By a Southampton resident.
Politicians and parties not keeping their promises is hardly ground-breaking. So why should Reform be any different? Well, probably because that’s exactly what they claim to be – different.
Not part of the political elite. The antidote to the Tories and Labour who, we are so often told, can’t be trusted. Nigel Farage is a “man of the people”. Supposedly, he “says it like it is”. But is he really saying it like it is when promising to leave the European Convention on Human Rights (ECHR)?
Given the manner in which this claim is chucked around, one could be mistaken for thinking that leaving the ECHR is akin to cancelling a gym membership. A couple of clicks on a website, maybe a phone call, yes, yes yes, I do really want to cancel, no I don’t want to take an ECHR subscription holiday. Thanks, bye.

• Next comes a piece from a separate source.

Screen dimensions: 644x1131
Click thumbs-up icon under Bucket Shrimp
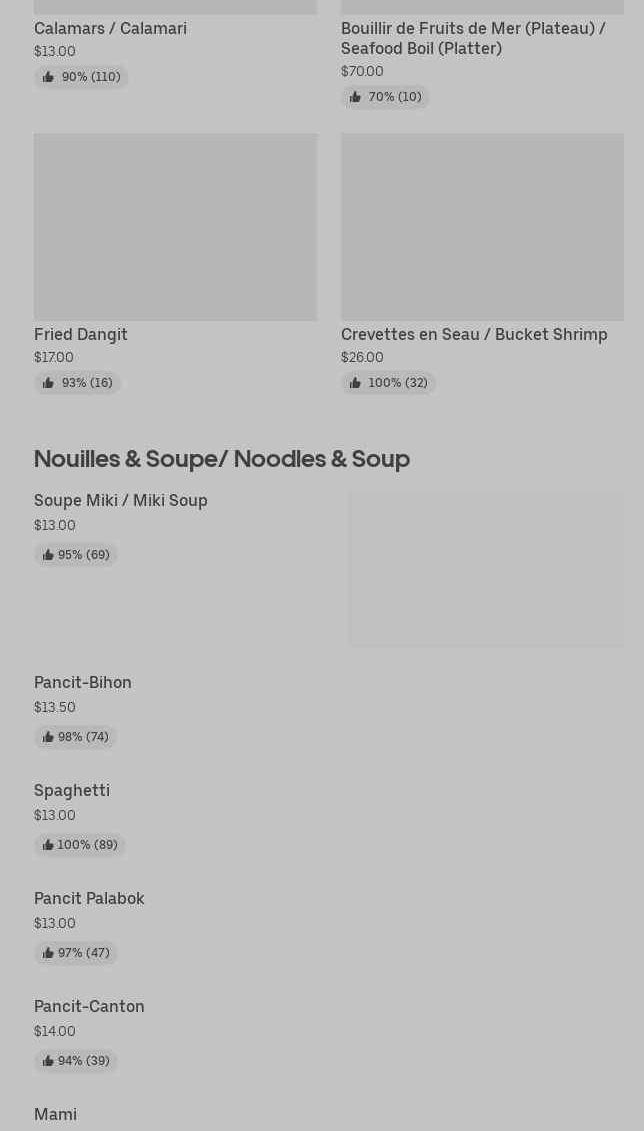click(355, 383)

The reality is more complicated.
Firstly, and this is a biggie, no government has the prerogative to simply take the UK out of the ECHR. No matter how big a majority they have. No matter how ballsy they are. It has to go through Parliament. That means right through Parliament, the House of Lords (in which Reform have zero members to back it), the full works. It may even require a national referendum. With recent polling suggesting that, funnily enough, the vast majority of the public don’t want to set fire to the basic protections they have enjoyed for decades, that alone would scupper it.
Secondly, leaving the ECHR would mean re-negotiating the Brexit withdrawal agreement with the EU. Yes, THAT withdrawal agreement. The one that took about 3 years, crippled the day-to-day functioning of government and cost multiple prime ministers their credibility and eventually, their jobs. Anyone really up for that?

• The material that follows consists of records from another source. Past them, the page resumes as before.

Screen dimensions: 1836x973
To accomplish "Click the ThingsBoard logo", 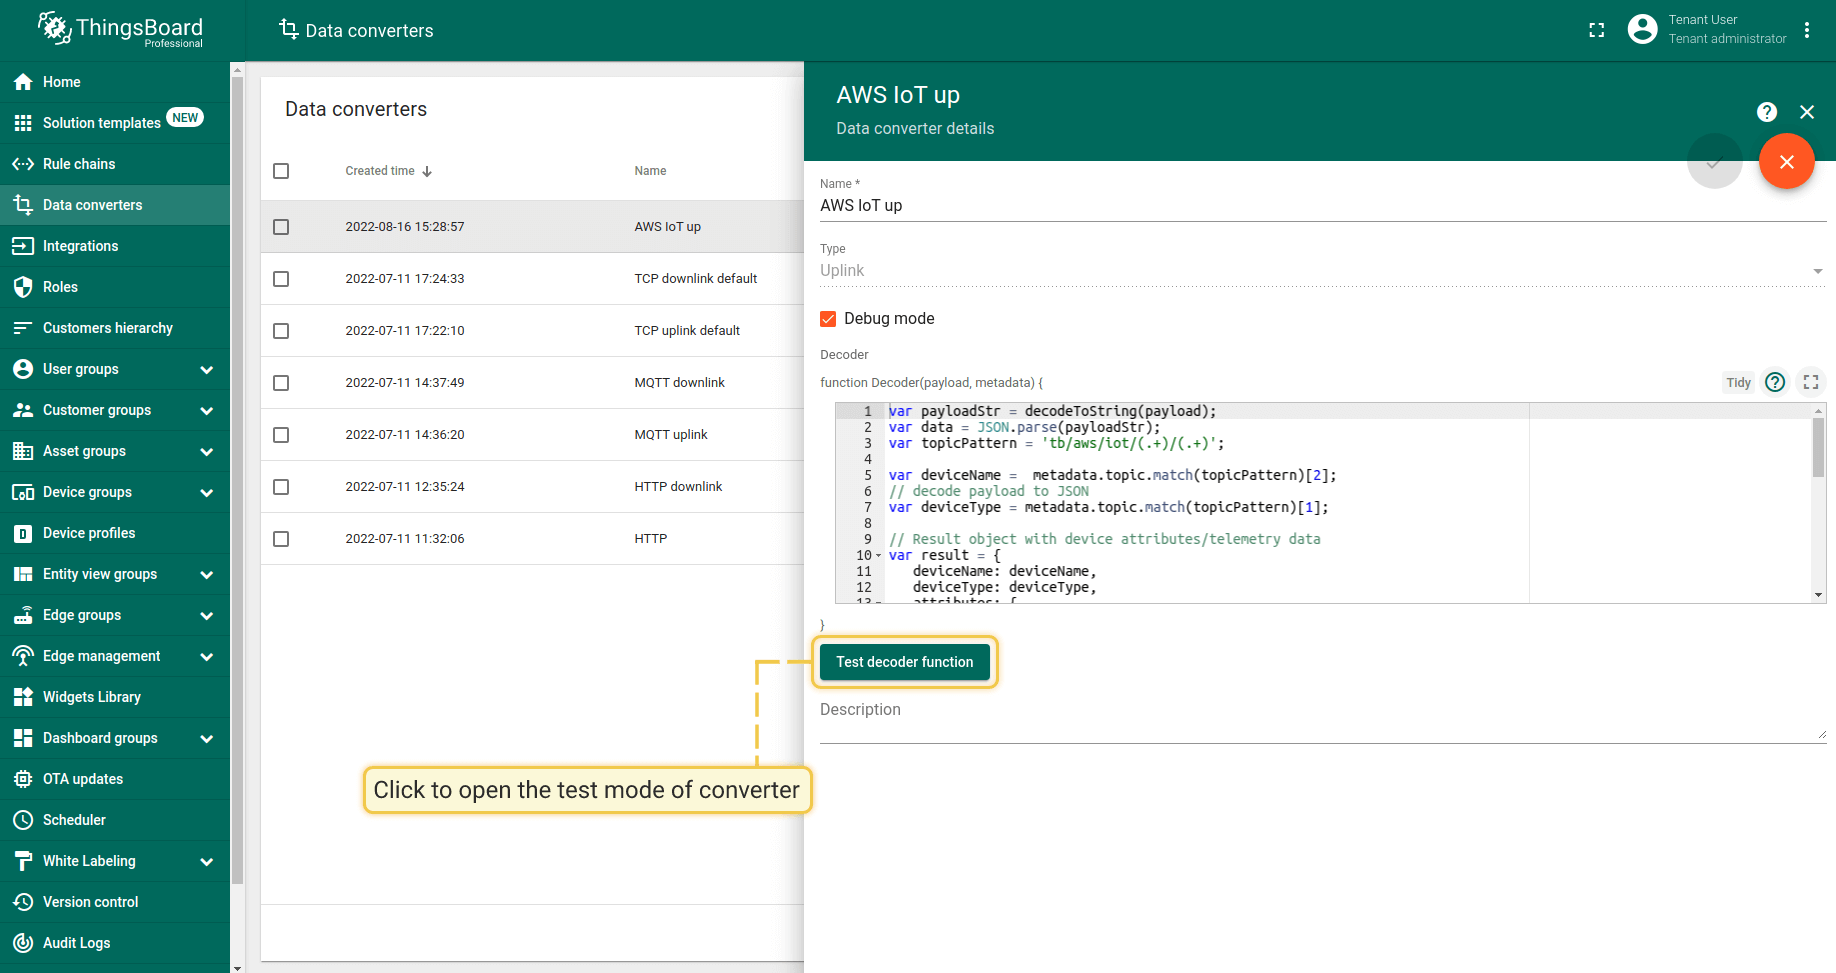I will pyautogui.click(x=120, y=29).
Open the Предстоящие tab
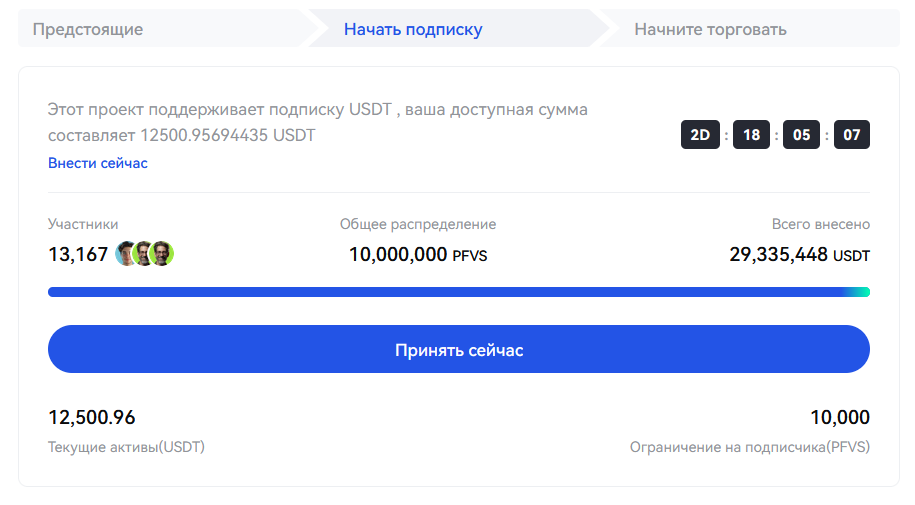The height and width of the screenshot is (505, 915). coord(88,29)
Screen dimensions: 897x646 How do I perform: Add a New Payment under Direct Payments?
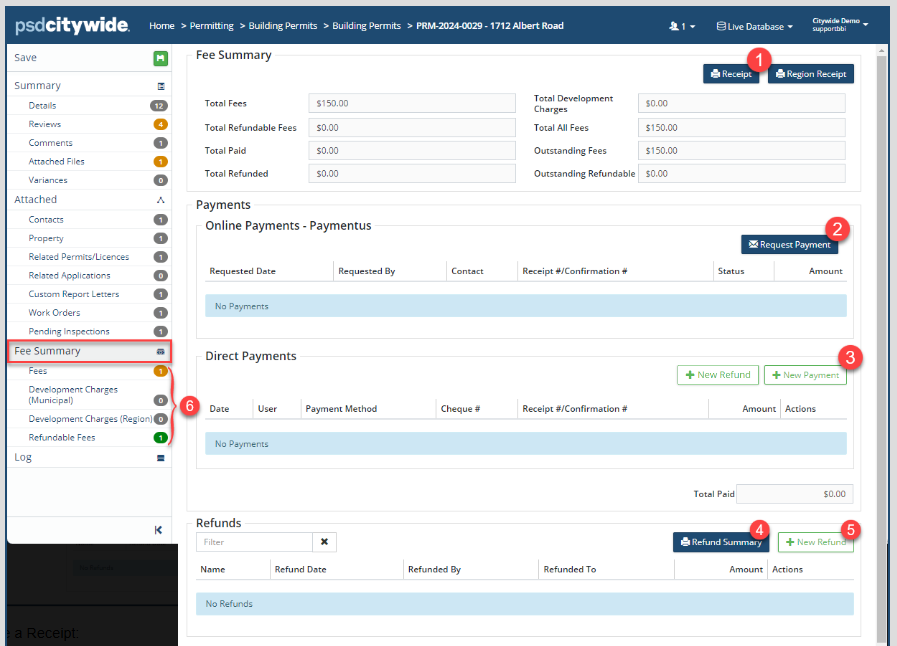(x=805, y=375)
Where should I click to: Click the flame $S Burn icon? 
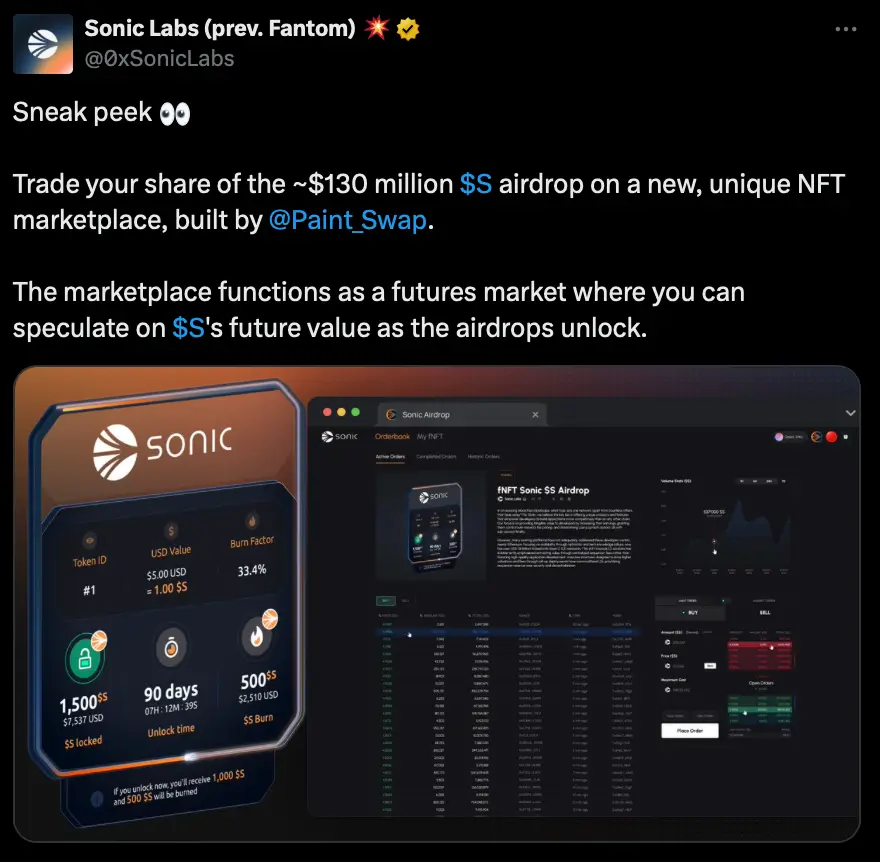(x=258, y=635)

If all that isn’t enough of a mess, the ECHR is also intrinsic to the Good Friday Agreement. You know, the thing that brought an end to 30 years of conflict in Northern Ireland. So that will also need to be re-negotiated. No walk in the park there.
Finally, what about the British Bill of Rights that Reform has proposed to replace the ECHR. Well, the Tories tried to introduce a British Bill of Rights as recently as 2023, for the exact purposes of replacing parts of the Human Rights Act and it was roundly torn to pieces during the parliamentary process. With recommendations that it be scrapped, it never saw the light of day.

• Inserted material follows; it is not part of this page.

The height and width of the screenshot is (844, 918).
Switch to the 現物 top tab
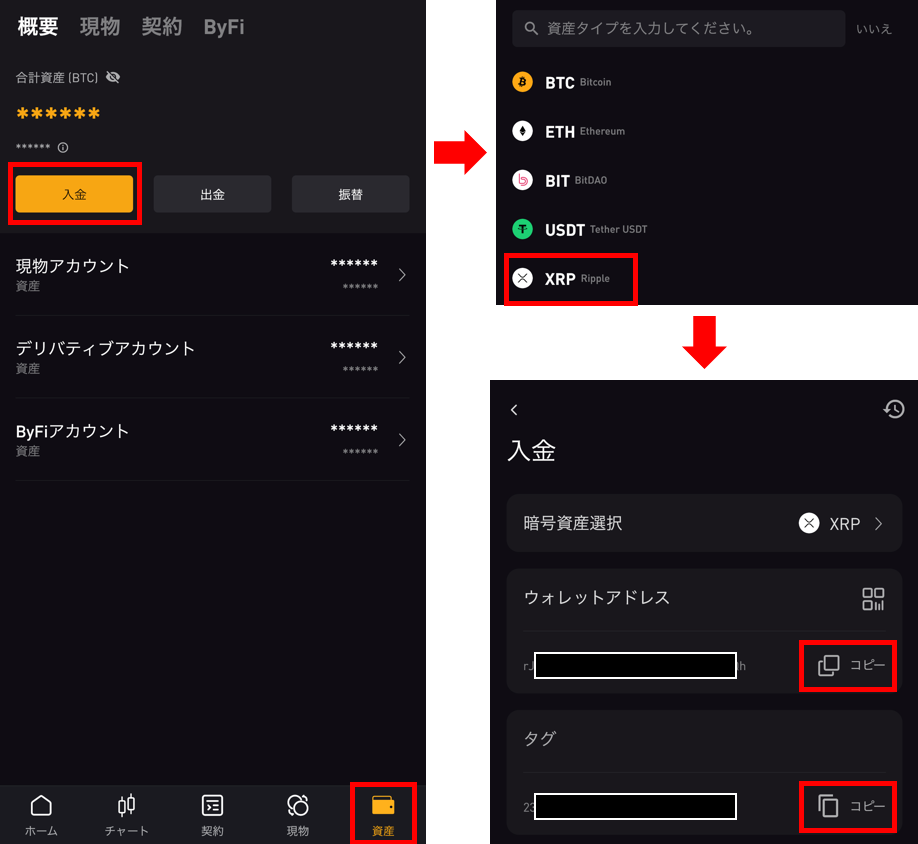[100, 27]
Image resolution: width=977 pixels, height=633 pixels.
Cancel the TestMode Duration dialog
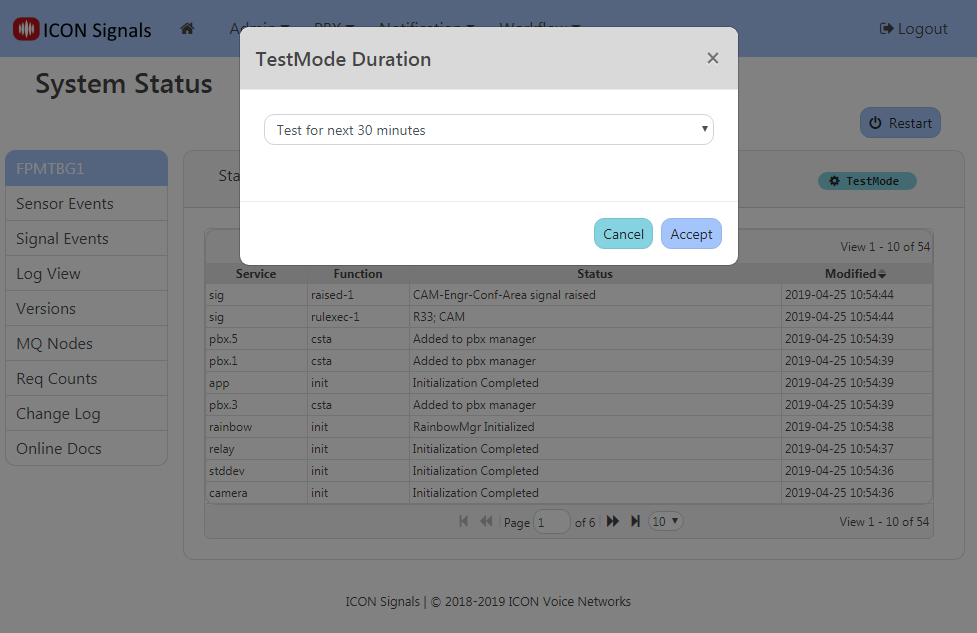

So what does all this mean?
Reform must know all of the above. None of this is secret. They would be well aware that attempting to leave the ECHR would be unimaginably time-consuming. Like Brexit, the legal wrangling could drag on for years.
But promising to leave the ECHR makes a great headline. Do they insult their supporters by assuming they are incapable of reading beyond it?
Farage has form for this too. The promises of more money for the NHS, cheaper goods and energy and controlled immigration that secured Brexit all turned out to be wildly inaccurate claims.
And yet here we are again.
Are Reform making promises they can’t keep because ultimately, they don’t need to keep them?
It’s about a quest for power. They just need enough gullible people to fall for the sales pitch to get them there.